= Chattanooga: Gateway to Victory, Nov. 24-25, 1863 =

Board wargame published in 1975

Cover of folio edition, 1975

Chattanooga: Gateway to Victory, Nov. 24-25, 1863 is a board wargame published by Simulations Publications, Inc. (SPI) in 1975 that simulates the Battle of Chattanooga during the American Civil War. The game was originally part of the four-game collection Blue & Gray II, and was also released as a stand-alone "folio" game.

==Background==
The Tennessee town of Chattanooga had been the focus of several skirmishes in the summer of 1863 between the Confederate Army of Tennessee under Braxton Bragg and the Union Army of the Cumberland under William Rosecrans. The result was that the Confederate army withdrew from the town, which was taken over by Union forces. When Rosecrans pursued the Confederates, Bragg's forces defeated the Union army at the Battle of Chickamauga, and Rosecrans retreated back to Chattanooga. The Army of Tennessee followed them and in September, occupied high ground around the town, laying siege.

In October, Ulysses S. Grant, now the commander in charge of Union forces in the Western Theater, arrived in the area with strong reinforcements to attempt to lift the siege, marking the start of the Chattanooga campaign. Grant's forces were finally able to open a supply line through to the starving Union soldiers in the town. On 23 November 1863, Union forces attacked the Confederates in several directions. The subsequent battles lasted two days.

==Description==
Chattanooga is a two-player wargame where one player controls the Union forces and the other player controls the Confederate forces. With a small map and only 100 counters, the game has been characterized as "simple".

===Gameplay===
The game system, adapted from SPI's 1972 game Napoleon at War, uses an alternating "I Go, You Go" series of turns, where one player moves and attacks, followed by the other player. Each turn represents 1–2 hours of game time, and the battle lasts two days.

Units are surrounded by a zone of control — enemy units entering the zone of control can move no further, and cannot leave the zone of control except through combat.

In addition, the Union player is limited to moving only 11 out of 41 units per turn.

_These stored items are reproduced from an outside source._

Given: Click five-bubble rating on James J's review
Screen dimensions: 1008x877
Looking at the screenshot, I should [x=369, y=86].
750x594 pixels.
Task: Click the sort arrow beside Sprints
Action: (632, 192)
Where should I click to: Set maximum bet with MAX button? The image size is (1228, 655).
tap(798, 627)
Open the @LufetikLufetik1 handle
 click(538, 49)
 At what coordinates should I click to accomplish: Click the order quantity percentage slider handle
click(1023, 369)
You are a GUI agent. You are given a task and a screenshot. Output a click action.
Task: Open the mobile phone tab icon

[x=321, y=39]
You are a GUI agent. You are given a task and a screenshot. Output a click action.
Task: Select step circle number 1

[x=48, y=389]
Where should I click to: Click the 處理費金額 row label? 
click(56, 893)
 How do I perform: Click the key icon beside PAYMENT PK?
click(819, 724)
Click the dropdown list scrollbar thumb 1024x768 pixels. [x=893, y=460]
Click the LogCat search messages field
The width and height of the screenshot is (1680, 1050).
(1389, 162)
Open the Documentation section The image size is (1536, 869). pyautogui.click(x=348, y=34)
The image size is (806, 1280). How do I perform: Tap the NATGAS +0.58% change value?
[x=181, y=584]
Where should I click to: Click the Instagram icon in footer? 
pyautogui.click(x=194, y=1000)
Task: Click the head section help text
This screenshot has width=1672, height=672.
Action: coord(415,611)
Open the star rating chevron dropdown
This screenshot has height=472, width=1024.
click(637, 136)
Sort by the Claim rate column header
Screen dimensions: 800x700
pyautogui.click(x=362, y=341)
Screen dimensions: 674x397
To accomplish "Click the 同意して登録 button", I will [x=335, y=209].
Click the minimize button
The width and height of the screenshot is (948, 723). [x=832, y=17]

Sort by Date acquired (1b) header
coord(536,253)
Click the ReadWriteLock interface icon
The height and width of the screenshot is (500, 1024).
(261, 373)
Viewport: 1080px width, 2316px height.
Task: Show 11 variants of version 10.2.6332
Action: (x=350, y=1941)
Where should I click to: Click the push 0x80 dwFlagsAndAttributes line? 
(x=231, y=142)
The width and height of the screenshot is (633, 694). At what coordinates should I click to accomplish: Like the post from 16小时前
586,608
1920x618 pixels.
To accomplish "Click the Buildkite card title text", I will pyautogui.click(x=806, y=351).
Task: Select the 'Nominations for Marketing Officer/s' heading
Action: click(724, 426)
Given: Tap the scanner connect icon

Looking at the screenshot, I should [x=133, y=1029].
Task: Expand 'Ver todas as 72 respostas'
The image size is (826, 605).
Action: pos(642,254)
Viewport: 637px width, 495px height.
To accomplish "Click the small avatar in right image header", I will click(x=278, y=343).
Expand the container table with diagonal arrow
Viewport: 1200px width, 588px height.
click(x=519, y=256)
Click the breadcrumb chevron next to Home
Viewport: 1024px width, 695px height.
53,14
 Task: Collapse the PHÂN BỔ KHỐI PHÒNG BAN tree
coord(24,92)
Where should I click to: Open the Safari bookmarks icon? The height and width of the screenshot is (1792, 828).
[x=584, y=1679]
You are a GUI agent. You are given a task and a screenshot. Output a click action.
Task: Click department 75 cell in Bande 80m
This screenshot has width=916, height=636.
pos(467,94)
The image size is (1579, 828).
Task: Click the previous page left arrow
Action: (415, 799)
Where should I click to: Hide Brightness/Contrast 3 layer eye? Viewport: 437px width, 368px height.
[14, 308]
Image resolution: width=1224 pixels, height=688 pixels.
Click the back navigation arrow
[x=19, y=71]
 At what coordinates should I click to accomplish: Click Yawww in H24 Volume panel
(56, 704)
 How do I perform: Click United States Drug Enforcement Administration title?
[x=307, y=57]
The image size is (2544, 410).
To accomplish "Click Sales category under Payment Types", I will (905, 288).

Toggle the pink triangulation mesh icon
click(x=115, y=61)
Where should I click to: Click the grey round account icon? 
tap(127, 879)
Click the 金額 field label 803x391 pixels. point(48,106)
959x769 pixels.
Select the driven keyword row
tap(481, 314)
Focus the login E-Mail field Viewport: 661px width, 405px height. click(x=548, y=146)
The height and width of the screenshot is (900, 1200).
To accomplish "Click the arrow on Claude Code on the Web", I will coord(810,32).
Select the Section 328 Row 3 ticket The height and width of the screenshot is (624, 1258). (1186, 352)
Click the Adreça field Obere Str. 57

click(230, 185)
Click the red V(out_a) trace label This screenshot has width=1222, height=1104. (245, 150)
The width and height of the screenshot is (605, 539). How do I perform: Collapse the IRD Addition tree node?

A new concept, "Attack Effectiveness", was introduced as an optional rule for the Blue & Gray battles: If an attacking unit receives an "Attacker Retreat" result during combat, then that unit cannot make any further attacks for the rest of that game day, although it may defend as normal.

==Publication history==
In 1975, SPI published Blue & Gray: Four American Civil War Battles, its first quadrigame — four different battles using the same set of rules, packaged into one box. The concept proved very popular, and SPI quickly produced Blue & Gray II, which rose as high as #4 on SPI's Top Ten Bestseller list, and stayed on the list for 6 months. The four games in Blue & Gray II were Fredericksburg; Hooker and Lee; Battle of the Wilderness; and Chattanooga. The latter was designed by Frederick Georgian, with graphic design by Redmond A. Simonsen. It was also released as an individual game packaged in a double LP-sized cardstock folio. It was the second most popular game in Blue & Gray II; in a poll conducted by SPI to determine the most popular board wargames in North America, Chattanooga placed 54th out of 202 games (compared to 80th for Battle of the Wilderness, 65th for Fredericksburg, and 44th for Hooker and Lee.)

==Reception==
In the April 1976 edition of Airfix Magazine, Bruce Quarrie called this game "Good exciting stuff, challenging for experienced players but basic enough to make a good starting point for anyone interested in the Civil War and wishing to try board wargaming."

In the 1980 book The Complete Book of Wargames, game designer Jon Freeman noted that Chattanooga is a siege game, and thus has less fluid maneuvering than some of the other games. Freeman concluded by giving the game an Overall Evaluation of "Good", calling it "handy but not essential, and it's not as attractive as Napoleon at War."

In Issue 54 of Moves, Steve List noted that although both sides had redoubts, most of the fighting would be done on clear terrain. List felt that even with the movement restrictions on the Union player, the game was unbalanced in favor of the Union. List concluded by giving the game a grade of "C."

In Issue 20 of Simulacrum, Steven Busey commented "This is certainly not a simulation. However, it is a very playable game system that often demands careful thought during play. The combination of easy-to-learn rules and short games makes this an excellent alternative when time and attention are short."